# Exercise
Your output should consist solely of the lines from the one with "This screenshot has height=768, width=1024." through the end of the records, reproduced exactly, both ends included.

# # #

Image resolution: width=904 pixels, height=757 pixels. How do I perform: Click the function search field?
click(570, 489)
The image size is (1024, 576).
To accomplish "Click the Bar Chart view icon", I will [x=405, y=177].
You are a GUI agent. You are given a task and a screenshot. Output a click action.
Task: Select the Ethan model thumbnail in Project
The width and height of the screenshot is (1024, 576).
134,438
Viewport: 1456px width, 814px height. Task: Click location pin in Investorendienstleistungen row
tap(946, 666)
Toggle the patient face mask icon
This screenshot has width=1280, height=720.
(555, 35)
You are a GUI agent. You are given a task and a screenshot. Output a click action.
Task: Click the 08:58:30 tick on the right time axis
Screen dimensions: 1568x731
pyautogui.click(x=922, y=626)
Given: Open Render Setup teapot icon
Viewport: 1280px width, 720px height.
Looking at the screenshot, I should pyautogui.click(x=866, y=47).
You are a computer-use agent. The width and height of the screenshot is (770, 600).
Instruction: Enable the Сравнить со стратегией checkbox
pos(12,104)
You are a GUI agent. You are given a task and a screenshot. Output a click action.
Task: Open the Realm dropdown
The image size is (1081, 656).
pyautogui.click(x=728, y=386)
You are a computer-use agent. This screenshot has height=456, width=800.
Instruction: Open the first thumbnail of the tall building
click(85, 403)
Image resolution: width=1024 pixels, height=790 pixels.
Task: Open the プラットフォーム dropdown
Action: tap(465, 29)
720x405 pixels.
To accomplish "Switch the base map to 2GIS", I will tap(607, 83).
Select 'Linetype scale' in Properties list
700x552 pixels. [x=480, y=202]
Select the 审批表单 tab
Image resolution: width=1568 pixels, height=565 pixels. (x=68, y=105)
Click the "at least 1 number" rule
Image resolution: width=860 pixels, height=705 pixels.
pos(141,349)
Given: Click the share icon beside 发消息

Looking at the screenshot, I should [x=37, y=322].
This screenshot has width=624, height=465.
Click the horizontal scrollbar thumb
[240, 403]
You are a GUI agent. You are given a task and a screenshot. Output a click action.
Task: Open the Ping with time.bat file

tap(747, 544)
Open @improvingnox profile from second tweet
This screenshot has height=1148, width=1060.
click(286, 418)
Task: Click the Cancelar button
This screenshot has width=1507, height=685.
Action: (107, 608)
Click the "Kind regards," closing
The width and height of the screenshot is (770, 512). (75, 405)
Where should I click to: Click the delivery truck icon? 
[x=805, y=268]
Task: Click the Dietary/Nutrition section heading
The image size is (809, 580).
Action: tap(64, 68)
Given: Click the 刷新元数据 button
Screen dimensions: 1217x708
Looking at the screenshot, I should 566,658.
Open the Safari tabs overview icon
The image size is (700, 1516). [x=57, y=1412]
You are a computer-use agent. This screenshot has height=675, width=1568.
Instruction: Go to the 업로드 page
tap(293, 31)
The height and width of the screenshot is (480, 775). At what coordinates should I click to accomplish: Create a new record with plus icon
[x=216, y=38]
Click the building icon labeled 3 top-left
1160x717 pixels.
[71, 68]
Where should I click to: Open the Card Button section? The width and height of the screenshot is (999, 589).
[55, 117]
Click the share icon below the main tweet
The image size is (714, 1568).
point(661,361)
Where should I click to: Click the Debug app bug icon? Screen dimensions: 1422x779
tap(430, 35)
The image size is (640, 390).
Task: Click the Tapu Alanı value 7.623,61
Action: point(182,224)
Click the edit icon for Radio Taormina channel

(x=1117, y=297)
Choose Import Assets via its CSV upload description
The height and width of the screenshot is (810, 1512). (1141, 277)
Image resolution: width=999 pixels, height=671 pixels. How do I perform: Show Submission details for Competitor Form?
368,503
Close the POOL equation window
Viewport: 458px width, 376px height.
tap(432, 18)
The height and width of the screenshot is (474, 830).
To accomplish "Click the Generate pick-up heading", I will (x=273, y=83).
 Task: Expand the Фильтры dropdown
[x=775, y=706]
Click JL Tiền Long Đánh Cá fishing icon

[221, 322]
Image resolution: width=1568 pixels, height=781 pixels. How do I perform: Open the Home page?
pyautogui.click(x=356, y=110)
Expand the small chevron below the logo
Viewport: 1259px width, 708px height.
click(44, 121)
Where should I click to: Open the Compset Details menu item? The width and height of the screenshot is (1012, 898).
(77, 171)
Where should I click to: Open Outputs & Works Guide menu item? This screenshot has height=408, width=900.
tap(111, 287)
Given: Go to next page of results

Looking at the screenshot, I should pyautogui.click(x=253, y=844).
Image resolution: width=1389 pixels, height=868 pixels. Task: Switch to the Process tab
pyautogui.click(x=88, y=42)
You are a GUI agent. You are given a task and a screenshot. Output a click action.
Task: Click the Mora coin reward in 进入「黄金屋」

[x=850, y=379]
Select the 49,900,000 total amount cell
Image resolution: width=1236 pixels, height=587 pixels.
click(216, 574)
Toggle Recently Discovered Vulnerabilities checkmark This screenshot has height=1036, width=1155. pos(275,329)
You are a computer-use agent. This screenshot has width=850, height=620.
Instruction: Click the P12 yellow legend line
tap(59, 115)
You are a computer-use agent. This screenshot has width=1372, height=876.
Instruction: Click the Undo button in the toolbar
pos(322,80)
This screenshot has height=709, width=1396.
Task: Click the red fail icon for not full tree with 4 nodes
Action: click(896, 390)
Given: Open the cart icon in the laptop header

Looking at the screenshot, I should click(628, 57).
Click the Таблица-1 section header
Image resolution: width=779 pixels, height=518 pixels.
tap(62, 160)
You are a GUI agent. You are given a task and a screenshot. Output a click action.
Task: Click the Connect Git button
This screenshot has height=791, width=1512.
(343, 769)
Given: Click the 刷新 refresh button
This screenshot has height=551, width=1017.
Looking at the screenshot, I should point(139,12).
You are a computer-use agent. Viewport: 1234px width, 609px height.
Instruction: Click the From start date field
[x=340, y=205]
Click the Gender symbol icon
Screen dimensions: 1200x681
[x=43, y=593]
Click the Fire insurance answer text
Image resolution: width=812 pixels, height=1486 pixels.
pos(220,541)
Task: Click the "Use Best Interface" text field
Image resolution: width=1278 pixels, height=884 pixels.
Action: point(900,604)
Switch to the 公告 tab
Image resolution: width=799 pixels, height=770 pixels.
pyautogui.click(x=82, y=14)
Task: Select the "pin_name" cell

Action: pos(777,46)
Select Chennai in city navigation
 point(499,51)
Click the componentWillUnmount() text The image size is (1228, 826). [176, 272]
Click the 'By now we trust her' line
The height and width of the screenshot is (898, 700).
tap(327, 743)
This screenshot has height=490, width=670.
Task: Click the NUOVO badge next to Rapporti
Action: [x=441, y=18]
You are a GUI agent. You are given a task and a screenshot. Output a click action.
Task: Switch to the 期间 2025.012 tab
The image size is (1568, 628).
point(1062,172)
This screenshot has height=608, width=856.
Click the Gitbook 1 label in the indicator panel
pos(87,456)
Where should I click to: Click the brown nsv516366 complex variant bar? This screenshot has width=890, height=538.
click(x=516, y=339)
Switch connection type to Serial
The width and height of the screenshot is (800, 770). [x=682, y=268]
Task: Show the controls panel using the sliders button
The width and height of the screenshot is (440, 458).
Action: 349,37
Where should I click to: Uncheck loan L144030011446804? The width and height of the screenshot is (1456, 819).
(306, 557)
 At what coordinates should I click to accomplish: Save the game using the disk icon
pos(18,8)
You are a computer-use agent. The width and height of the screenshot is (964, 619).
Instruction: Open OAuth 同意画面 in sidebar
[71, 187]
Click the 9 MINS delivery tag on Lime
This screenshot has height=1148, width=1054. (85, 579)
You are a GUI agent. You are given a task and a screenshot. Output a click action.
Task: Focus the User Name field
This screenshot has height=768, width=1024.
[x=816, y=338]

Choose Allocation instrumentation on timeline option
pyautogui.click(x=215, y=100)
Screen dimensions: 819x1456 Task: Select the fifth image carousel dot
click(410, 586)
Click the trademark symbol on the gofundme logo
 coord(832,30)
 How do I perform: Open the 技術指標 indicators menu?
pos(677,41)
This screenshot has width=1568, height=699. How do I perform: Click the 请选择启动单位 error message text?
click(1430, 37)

# # #

# Exercise solution
This screenshot has height=768, width=1024.
[x=816, y=338]

Choose Allocation instrumentation on timeline option
pyautogui.click(x=215, y=100)
Screen dimensions: 819x1456 Task: Select the fifth image carousel dot
click(410, 586)
Click the trademark symbol on the gofundme logo
 coord(832,30)
 How do I perform: Open the 技術指標 indicators menu?
pos(677,41)
This screenshot has width=1568, height=699. How do I perform: Click the 请选择启动单位 error message text?
click(1430, 37)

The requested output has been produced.